Just 37 percent of Americans approve of the Affordable Care Act, 1 percentage point less the previous low seen last January, the Gallup public opinion research organization said Monday.
And 56 percent of people disapprove of the ACA, which is 1 point higher than the previous high, Gallup said.
The poll was released two days after open enrollment in ACA insurance plans resumed on the online government Obamacare exchanges.
"In the first two days of open enrollment we have seen 1 million visitors" to HealthCare.gov, the federally run Obamacare exchange, said Health and Human Services Secretary Sylvia Mathews Burwell.
"We have had 200,000 calls to customer care centers ... and 20,000 of those are to our Spanish-language lines," she said.
Burwell also said more than 100,000 people filled out applications on the first day for insurance coverage on HealthCare.gov, which serves residents of 37 states. She said she did not know how many people out of that had actually enrolled in coverage.

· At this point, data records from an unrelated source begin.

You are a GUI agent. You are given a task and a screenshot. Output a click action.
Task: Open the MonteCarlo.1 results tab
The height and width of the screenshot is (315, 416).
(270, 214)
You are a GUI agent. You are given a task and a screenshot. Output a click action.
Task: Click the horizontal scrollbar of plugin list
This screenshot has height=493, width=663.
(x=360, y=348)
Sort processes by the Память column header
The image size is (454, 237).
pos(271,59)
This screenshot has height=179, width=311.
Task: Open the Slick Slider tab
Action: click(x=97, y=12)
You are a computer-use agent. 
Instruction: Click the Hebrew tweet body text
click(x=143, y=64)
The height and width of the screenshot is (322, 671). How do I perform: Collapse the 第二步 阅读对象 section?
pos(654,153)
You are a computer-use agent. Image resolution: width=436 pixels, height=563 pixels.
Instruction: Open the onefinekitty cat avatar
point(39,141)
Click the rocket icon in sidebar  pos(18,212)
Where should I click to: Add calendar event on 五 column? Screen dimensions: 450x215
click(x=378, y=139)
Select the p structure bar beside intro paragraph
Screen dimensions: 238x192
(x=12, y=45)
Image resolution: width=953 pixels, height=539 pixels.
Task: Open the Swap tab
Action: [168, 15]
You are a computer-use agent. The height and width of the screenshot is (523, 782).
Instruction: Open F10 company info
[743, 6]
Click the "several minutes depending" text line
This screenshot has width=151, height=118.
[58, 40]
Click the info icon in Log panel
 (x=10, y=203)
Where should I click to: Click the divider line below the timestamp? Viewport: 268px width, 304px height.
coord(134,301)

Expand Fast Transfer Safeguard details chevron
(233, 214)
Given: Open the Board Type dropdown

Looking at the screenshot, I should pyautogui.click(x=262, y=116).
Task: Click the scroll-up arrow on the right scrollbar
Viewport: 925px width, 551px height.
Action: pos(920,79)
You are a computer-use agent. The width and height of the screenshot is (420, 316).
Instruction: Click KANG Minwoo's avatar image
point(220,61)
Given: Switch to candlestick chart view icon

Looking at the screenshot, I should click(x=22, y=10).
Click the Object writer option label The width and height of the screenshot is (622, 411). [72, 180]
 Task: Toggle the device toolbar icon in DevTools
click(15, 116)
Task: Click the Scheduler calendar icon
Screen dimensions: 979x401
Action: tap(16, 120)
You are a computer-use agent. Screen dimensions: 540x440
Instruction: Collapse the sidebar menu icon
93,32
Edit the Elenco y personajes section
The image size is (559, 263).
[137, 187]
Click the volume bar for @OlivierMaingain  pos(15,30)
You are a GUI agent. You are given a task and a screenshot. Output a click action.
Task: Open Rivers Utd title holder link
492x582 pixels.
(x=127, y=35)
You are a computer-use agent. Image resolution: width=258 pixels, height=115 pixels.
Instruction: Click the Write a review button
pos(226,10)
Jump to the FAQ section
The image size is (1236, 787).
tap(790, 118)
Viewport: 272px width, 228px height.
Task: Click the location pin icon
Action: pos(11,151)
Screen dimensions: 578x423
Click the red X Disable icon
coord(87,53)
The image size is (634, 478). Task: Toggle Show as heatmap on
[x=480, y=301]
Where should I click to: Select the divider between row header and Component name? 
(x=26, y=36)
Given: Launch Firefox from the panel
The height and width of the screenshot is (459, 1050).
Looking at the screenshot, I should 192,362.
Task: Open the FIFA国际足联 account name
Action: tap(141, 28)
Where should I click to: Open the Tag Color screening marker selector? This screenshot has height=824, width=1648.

That is a significant difference from Obamacare's open-enrollment launch one year ago. At that time, a technological meltdown prevented all but a handful of people from creating accounts or applying for coverage, much less signing up for health plans on HealthCare.gov, and several other exchanges.
A year ago, the site was so hobbled by technical problems that only six people were able to complete the process on opening day.
But on Sunday, less the 48 hours after open enrollment resumed, Burwell said, "The vast majority of people coming to the site were able to get on and do what they were intending to do."
She said that some returning users, who registered on HealthCare.gov last year, encountered problems with usernames and passwords.
Existing customers were required to create new passwords, but a number of them had trouble doing so.
"In some of those examples, we're tracking them down. That's part of what I said we were going to do and what we want to do," Burwell said.
But Obamacare expert Larry Levitt, an analyst at the nonprofit Kaiser Family Foundation, in a tweet on Monday wrote, "100k applications on healthcare.gov doesn't say how many will ultimately enroll. But it does mean the system is functional."
Jonathan Wu, CEO of the online consumer research site ValuePenguin, said it appears that HealthCare.gov is working better this year in large part because the site has been reconfigured to allow "window-shopping" of health plans and prices, without requiring visitors to create an account first. The lack of window-shopping last year was widely criticized.
"I think they really took a load off the servers and a lot of the technology platforms," Wu said. "The performance looks pretty good."
But among the 14 health insurance exchanges run by the District of Columbia and individual states, Washington state experienced the biggest glitch over the weekend.
Officials at the Washington Healthplanfinder exchange shut down the state's online marketplace Saturday evening after they discovered the site was producing faulty premium tax credit calculations. The issue was resolved by early Sunday morning.
"While it was disappointing to identify this error and take the system offline, we were able to quickly identify the root cause of the issue and prevent a large number of applications from being affected," the exchange officials said in a statement.
But online enrollment went more smoothly in Massachusetts, one of several states that was forced to overhaul its exchange and switched IT vendors after massive technical problems during the 2014 enrollment period.
"We had about 6,000 people get their eligibility determination on Saturday, and another 3,000 or so as of 2 p.m. yesterday," said Jason Lefferts, a spokesman for the Massachusetts Health Connector. "Generally, the system works as expected, with no large-scale issues. People need to create a new account for the new system and need to pay close attention to the identity-proofing process."
In Maryland, which has also revamped its tech-plagued exchange, officials launched open-enrollment events over the weekend where they enrolled more than 200 people. The exchange will not launch online enrollment until this Wednesday, as part of a planned staggered launch.
"We've done a lot of load testing, testing simultaneous users, and we feel good about it," said Andrew Ratner, director of marketing and outreach for Maryland Health Connection.
Ratner observed that overall, this year's national launch appears to be much more successful. He said that government exchange officials and consumers learned a lot the first time around.
Still, that likely won't make it too much easier, because this year open enrollment is two months shorter, he said.